>> I agree that it's fairly bad. But, if you make sure that you're the
>> only client operating on a certain file which has never existed before,
>> the results aren't so bad (if the NFS-client and server are a good quality
>> implementation).
>Why should you want that?
In order to implement a locking scheme, or a maildir type mail delivery
system, that works across NFS.
>IMHO, relying on any such thing is evil. People will surely use your code
>in environments where that assumption doesn't hold; after all, it works (almost)
>flawlessly regardless, right?
>The "almost" is the problem.
It's not really a problem. The assumption is *not* a requirement to make
the code work correctly. If the assumption does not hold, two things
can happen:
- The code will work regardlessly, because it anticipates some kind of
deviation from the standard.
- The code will report a problem, and will refuse to continue.
>Read maildir(5), a manual page from the qmail system.
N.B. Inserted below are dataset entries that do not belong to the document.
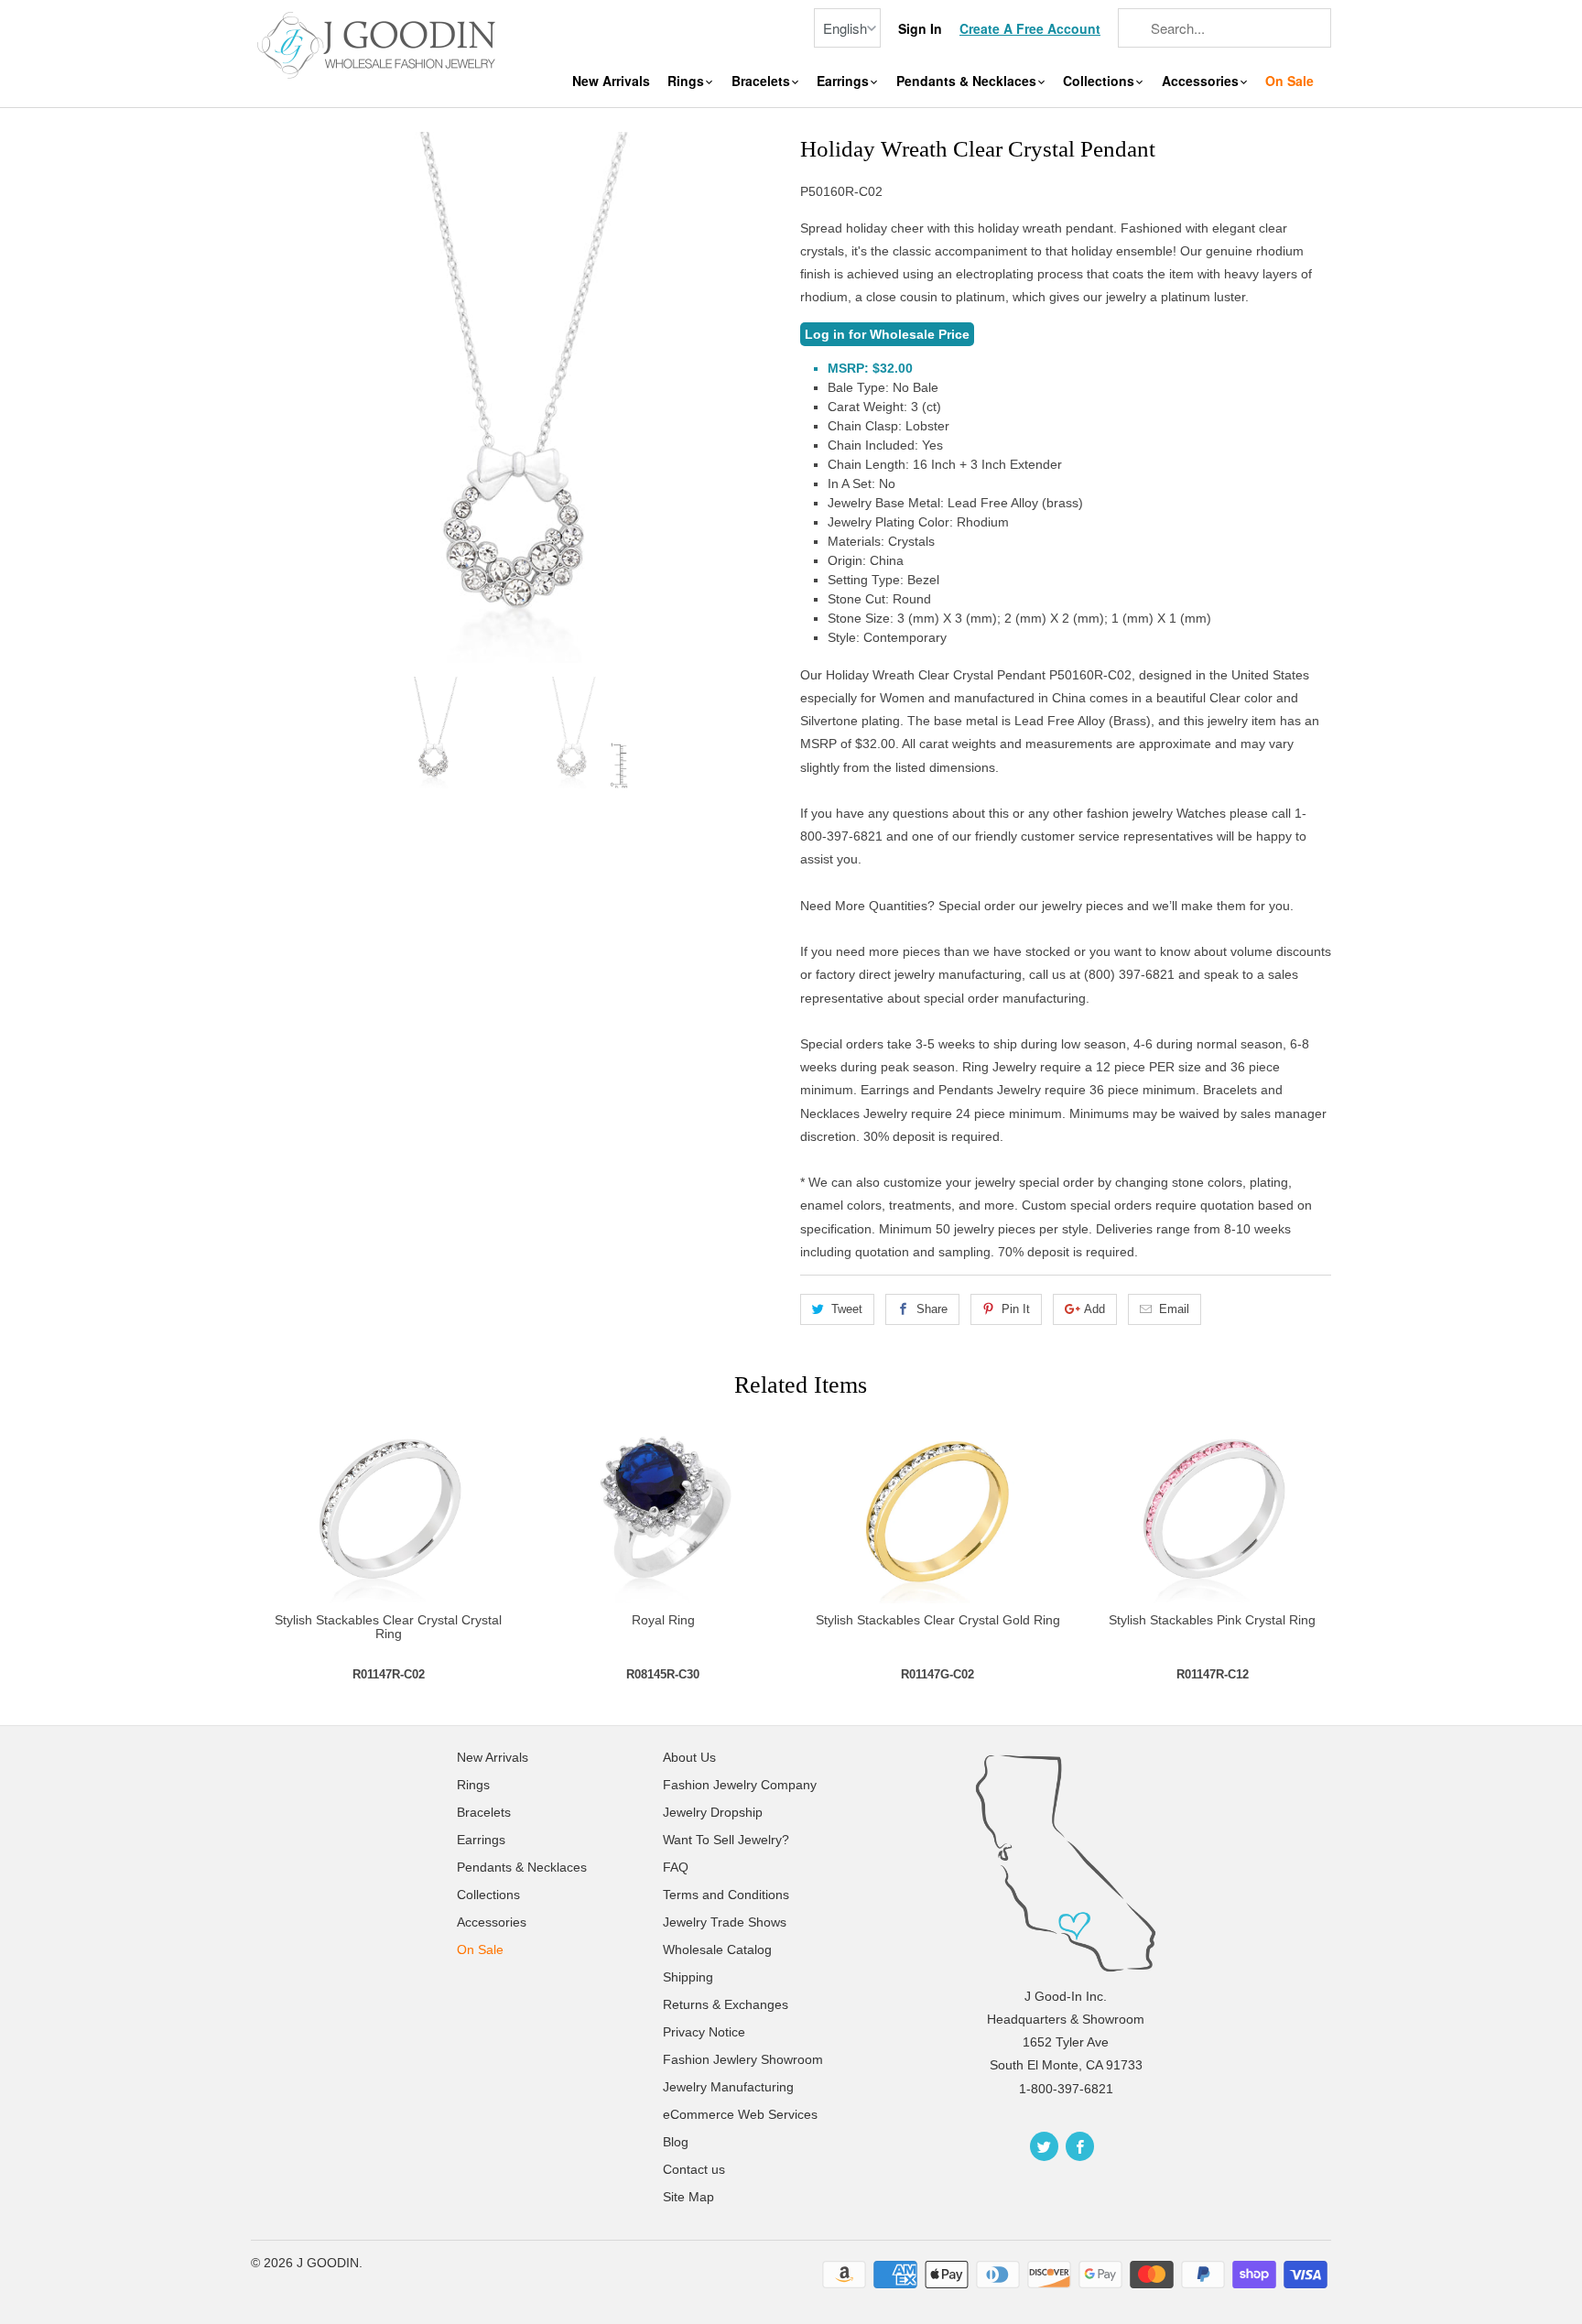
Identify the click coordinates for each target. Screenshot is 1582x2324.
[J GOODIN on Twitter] (1044, 2146)
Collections (1100, 81)
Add (1094, 1309)
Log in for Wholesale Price (887, 334)
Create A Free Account (1029, 29)
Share (932, 1309)
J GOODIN (328, 2262)
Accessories (1202, 81)
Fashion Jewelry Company (740, 1784)
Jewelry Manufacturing (728, 2087)
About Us (689, 1757)
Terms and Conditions (726, 1894)
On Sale (1289, 81)
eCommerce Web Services (740, 2114)
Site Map (688, 2196)
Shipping (688, 1977)
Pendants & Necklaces (968, 81)
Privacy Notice (704, 2032)
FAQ (675, 1867)
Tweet (846, 1309)
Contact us (694, 2169)
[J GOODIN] (379, 43)
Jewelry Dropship (713, 1812)
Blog (675, 2141)
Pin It (1016, 1309)
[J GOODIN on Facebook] (1080, 2146)
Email (1174, 1309)
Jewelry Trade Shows (724, 1922)
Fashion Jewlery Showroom (743, 2059)
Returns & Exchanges (725, 2004)
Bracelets (762, 81)
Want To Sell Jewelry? (726, 1839)
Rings (687, 81)
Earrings (844, 81)
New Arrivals (611, 81)
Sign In (920, 29)
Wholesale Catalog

It describes a reliable
>mail delivery system which works over NFS, even if multiple mail servers
>write to the same mail spool.
It makes use of the same assumptions I made to implement the
NFS-resistent-locking scheme. It wouldn't surprise me if Bernstein
took a good look at the locking scheme before creating the maildir
implementation.
>much yet, unfortunately. However, IMHO it's a much better idea to create a
>patch for elm which supports maildir than to invent yet another limited-use
>locking scheme.
This locking scheme predates the maildir implementation by more than six
years. So we're not inventing "yet another" locking scheme.